Doch Zeit für Spontaneität oder gar Erholung war im Vorfeld nicht einkalkuliert worden, also auch nicht zu realisieren.
Ich kann nicht mehr sagen, welcher Eingebung ich folgte, als ich beschloss hierherzukommen, aber sie war gut gewesen.
Bis gerade eben schien es mir unmöglich zu sein, meinen Platz in dieser Welt komplett zu begreifen, den Sinn meiner Existenz zu erfassen, meine Größe zu sehen. Ich hätte auch nie geglaubt, eine Sekunde oder länger in völliger Gedankenleere leben zu können.
Warum war ich früher so blind gewesen? Oder habe ich einfach nicht sehen wollen?
Ein jeder Mensch fühlt, dass er zu etwas Großem geboren wurde, für eine Tat, die ihn unsterblich macht. Doch diese Tat ist so unendlich alltäglich und doch so außergewöhnlich, dass sie ein Wunder darstellt. Fortpflanzung. Dafür leben wir, damit werden wir unsterblich. Das Leben um die Schaffung neuen Lebens ist nur für uns selbst bedeutsam, doch die Geburt der nächsten Generation bleibt das Hauptziel. Simpel, effektiv, logisch.
‚Dafür fährt man tausende Kilometer von zu Hause weg …‘
Eine braungebrannte Hand legte sich sanft auf meine Schulter.
„Ich wusste, dass ich dich hier finde.“ Das lächelnde Gesicht eines gutaussehenden Fremden blickte mich an.
„Sie bringt alle dazu, zu ihr zu kommen und sie zu bewundern! Aber sie gibt auch Antworten auf unsere Fragen.“
„Sie?“ fragte ich verwundert.
„Na sie, Wakanda.“ und seiner Kopfbewegung folgend fiel mein Blick auf den Felsen zurück.
„Sie sagte, dass du heute hier sein würdest.“ fuhr er fort.
„Ich?
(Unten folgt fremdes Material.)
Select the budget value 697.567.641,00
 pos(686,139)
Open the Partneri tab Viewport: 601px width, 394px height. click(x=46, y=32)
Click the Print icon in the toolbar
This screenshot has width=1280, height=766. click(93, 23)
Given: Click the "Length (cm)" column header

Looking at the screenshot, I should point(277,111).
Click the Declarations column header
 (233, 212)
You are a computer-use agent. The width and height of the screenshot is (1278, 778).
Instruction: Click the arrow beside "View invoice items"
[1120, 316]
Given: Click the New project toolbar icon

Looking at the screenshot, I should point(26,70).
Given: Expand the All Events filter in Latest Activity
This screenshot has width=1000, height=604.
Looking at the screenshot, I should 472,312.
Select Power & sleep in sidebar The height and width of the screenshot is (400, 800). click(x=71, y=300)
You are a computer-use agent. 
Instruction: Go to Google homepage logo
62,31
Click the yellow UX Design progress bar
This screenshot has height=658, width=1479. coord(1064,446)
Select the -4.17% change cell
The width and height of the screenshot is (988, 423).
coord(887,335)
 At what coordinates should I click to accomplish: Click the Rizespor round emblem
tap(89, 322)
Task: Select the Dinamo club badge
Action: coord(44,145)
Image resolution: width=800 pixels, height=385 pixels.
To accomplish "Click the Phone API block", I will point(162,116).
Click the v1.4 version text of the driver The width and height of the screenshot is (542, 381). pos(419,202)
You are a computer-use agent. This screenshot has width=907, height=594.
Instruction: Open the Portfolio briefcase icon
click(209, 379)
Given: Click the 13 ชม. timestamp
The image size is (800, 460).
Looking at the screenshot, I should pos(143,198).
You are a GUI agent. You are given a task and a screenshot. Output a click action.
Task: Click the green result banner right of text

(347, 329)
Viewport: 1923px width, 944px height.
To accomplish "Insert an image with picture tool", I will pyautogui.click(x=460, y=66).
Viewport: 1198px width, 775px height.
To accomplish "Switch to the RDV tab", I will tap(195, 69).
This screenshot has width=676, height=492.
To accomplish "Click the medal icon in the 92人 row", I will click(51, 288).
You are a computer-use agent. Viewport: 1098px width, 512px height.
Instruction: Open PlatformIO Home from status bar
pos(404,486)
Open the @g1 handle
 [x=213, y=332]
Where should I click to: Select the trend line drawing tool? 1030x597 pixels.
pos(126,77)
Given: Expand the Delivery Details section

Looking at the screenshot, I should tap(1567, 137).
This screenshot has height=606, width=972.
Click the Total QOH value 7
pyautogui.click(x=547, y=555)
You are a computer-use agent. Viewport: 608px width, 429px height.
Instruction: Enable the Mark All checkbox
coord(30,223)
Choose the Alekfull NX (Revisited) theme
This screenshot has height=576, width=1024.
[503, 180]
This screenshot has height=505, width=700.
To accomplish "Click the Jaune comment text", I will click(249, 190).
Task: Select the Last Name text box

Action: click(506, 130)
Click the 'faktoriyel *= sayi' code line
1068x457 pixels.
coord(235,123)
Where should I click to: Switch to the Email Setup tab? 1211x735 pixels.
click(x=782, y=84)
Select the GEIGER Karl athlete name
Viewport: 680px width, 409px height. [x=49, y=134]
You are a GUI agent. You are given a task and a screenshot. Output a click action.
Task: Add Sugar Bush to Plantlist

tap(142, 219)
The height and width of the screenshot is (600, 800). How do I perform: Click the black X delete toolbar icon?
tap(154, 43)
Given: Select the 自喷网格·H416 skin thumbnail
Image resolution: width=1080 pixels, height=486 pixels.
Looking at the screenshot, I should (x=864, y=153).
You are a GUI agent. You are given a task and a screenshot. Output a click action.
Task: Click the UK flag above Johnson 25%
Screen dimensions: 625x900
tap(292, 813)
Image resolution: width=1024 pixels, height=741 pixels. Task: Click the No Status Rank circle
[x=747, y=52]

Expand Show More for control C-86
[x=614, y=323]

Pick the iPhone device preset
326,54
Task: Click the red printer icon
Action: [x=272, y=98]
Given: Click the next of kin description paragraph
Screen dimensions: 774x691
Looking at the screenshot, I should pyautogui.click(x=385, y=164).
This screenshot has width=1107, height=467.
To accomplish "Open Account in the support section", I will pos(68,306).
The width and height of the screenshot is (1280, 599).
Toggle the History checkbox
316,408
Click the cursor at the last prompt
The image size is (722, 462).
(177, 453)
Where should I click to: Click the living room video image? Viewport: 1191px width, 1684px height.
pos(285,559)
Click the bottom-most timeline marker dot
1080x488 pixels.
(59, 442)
Was habe ich mit dir zu tun?“
„Sie sagte, Du bist die Liebe meines Lebens.“
Ich begann herzhaft zu lachen und der gutaussehende Fremde stimmte mit ein.
Stunden saßen wir beiden, einander völlig unbekannten Menschen, und erzählten uns von unserem Leben, unserem Leid, unseren Lieben.
Es stellte sich heraus, dass Crowley, so hieß der Mann, gelogen hatte, um mich aufzuheitern. Es gab zwar eine Legende um den Felsen, doch hieß diese nicht, dass Wakanda die Liebe für einen fand.
Er hatte mich einfach schon geraume Zeit beobachtet und meine Traurigkeit hatte ihn gerührt.

In einem Märchen wäre vielleicht ein „und sie lebten glücklich bis an ihr Lebensende“ geworden. Doch so war dies nur eine flüchtige Bekanntschaft, die zwei verlorenen Seelen neuen Lebensmut gab.